All-star conspiracy theorist Marjorie Taylor Greene has been given her own subcommittee to chair. The representative from Georgia will work under the House Oversight Committee and alongside Elon Musk and Vivek Ramaswamy’s toothless Department of Government Efficiency—yes, named after the DOGE meme and crypto scheme that Musk is so fond of.

Fox News reports that Greene will chair yet another DOGE—the Delivering on Government Efficiency Committee, which will purportedly “focus on rooting out waste, fraud and abuse in the federal government.”

A longtime Donald Trump loyalist, Greene tried and failed to oust Republican House Speaker Mike Johnson earlier this year.

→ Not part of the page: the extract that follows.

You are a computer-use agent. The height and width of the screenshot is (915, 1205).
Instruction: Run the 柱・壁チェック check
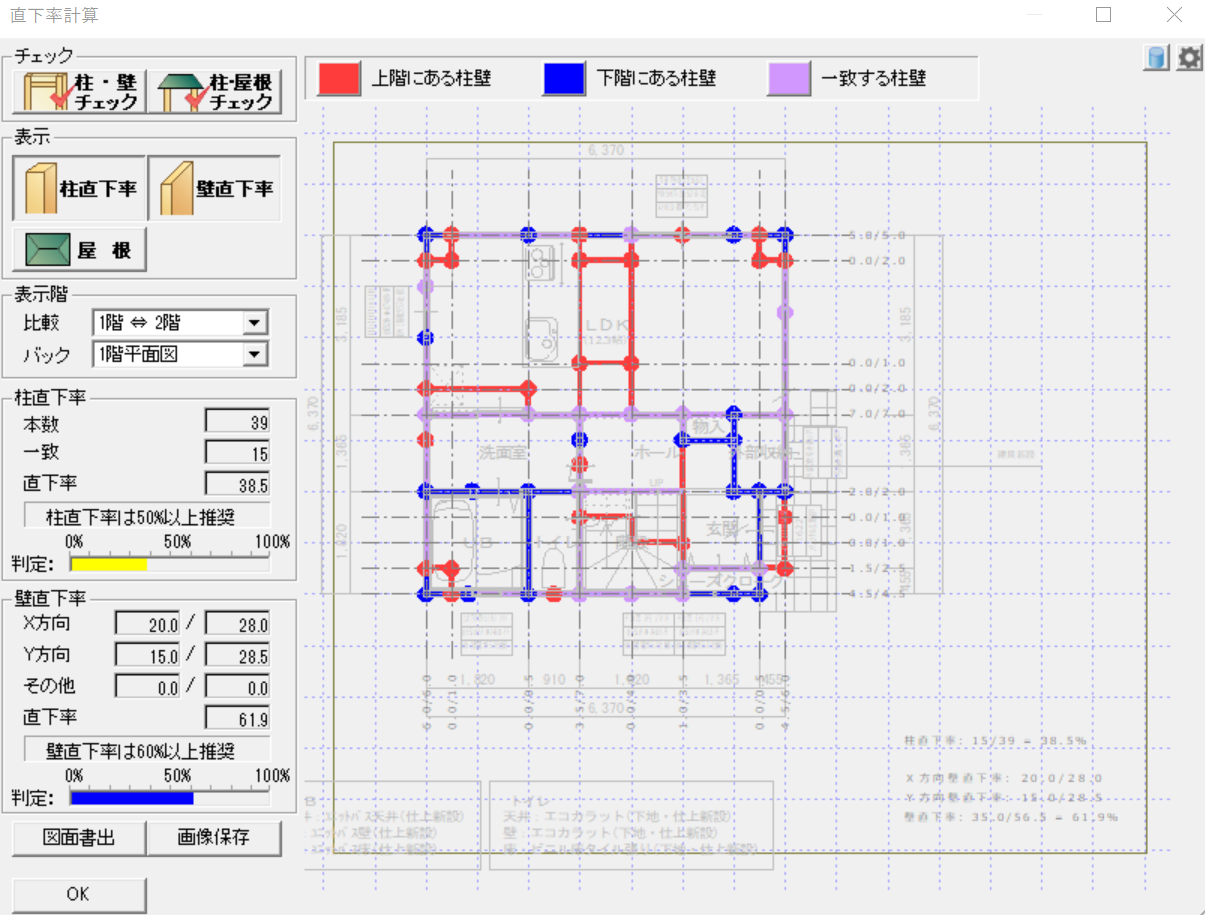coord(79,91)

She subsequently threatened to try it again. The prospect of chairing her own subcommittee seems to have mollified the congresswoman, as reports indicate she is now expected to support Johnson’s upcoming bid to re-up as speaker.

Democratic Rep. Alexandria Ocasio-Cortez had a perfect response to Greene’s new gig. 

“​​This is good, actually,” AOC posted on X. “She barely shows up and doesn’t do the reading. To borrow a phrase I saw elsewhere, it’s like giving someone an unplugged controller.“

“Absolutely dying at those two now getting assigned the ‘privilege’ of ‘working” with MTG,” she continued. “That is actually hilarious. Enjoy, fellas! Very prestigious post you have there.”

Absolutely dying at those two now getting assigned the “privilege” of “working” with MTG. That is actually hilarious. Enjoy, fellas! Very prestigious post you have there 💀

— Alexandria Ocasio-Cortez (@AOC) November 22, 2024

Carpetbagger Greene has a rich history of unproductive antics in the House and on committees. Way back in 2021, 11 Republicans voted with Democrats to remove Greene from her committee assignments. At the time, Greene’s history of making threatening statements against fellow lawmakers and spewing antisemitic conspiracy theories was considered a detriment to the American public.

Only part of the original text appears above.